Ms. Tokuda-Hall’s protest speaks to the larger reach of this rolling purge and literary cleansing—the less visible shock-wave through our culture and economy.
She was thrilled to learn that Scholastic—which (according to the Times) distributes books and resource materials to 90 percent of U.S. schools—chose to distribute her book. The offer came with one condition: that she delete references to racism she’d included in the author’s note Tokuda-Hall had included in the book, apart from the story.
“When Tokuda-Hall read the details of the offer,” the Times reports, “she felt deflated — then outraged.” The article contains the actual image of the red-lining of the author’s note by Scholastic. The visual helps. As a writer it helped me better imagine how her stomach must have felt when she read it for the first time.

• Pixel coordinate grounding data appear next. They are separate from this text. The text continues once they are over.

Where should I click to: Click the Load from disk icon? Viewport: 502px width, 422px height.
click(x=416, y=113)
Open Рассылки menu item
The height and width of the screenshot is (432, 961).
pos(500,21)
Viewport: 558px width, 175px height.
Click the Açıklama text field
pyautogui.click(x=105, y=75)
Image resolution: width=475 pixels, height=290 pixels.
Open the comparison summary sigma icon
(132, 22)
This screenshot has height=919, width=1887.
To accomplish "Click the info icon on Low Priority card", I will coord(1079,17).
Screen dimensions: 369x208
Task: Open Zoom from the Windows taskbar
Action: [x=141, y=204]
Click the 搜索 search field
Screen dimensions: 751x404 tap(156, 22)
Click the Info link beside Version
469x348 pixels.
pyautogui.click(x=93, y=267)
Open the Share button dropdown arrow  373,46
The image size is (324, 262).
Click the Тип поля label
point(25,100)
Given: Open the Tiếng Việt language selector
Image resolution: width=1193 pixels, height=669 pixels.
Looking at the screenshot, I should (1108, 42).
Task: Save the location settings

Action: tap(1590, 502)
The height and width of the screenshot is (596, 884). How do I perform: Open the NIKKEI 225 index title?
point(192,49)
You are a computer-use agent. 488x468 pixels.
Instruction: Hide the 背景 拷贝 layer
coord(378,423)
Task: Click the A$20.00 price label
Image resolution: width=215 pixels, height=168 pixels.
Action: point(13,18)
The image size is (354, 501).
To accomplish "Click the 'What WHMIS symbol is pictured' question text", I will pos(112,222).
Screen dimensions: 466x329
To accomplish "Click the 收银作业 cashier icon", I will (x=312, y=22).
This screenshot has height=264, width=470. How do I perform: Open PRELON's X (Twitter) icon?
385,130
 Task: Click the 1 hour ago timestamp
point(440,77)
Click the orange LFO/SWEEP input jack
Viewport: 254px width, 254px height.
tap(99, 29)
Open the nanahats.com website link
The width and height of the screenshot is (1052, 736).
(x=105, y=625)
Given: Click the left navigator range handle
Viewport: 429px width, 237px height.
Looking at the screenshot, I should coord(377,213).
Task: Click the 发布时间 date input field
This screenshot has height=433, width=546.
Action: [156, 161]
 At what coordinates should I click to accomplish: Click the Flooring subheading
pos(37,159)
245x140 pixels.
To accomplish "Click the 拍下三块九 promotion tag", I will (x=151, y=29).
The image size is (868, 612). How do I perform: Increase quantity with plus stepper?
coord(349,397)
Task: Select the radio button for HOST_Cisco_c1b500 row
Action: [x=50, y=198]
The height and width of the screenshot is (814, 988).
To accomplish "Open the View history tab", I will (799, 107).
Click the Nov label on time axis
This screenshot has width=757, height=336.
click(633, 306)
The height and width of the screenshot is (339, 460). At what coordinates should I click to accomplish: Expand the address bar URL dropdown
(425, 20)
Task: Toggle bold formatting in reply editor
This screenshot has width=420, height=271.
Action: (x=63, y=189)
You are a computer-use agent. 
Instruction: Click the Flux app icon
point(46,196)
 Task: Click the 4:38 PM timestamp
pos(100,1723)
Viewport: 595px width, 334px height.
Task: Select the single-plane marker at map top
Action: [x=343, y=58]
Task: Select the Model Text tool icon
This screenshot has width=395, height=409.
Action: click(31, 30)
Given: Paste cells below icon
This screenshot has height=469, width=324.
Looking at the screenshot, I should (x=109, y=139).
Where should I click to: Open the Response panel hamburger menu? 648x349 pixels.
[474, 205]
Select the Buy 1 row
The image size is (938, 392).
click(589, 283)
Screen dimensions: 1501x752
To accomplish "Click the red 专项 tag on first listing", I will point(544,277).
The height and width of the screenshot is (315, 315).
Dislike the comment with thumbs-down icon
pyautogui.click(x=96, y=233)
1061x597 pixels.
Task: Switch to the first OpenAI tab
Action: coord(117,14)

She refused to make the change, and went public in a statement that went viral to millions of readers on the internet. In the face of the blow-back, Scholastic apologized to both Tokuda-Hall and the book’s illustrator. Still, she refused to sign the contract.
“We all see what’s happening with this rising culture of book bans,” Tokuda-Hall told the Times. “If we all know that the largest children’s publisher in the country, the one with the most access to schools, is capitulating behind closed doors and asking authors to change their works to accommodate those kinds of demands, there’s no way you as a marginalized author can find an audience.”
—tjc
As a former educator, this gives me the chills. Thank you for keeping us informed on this important topic.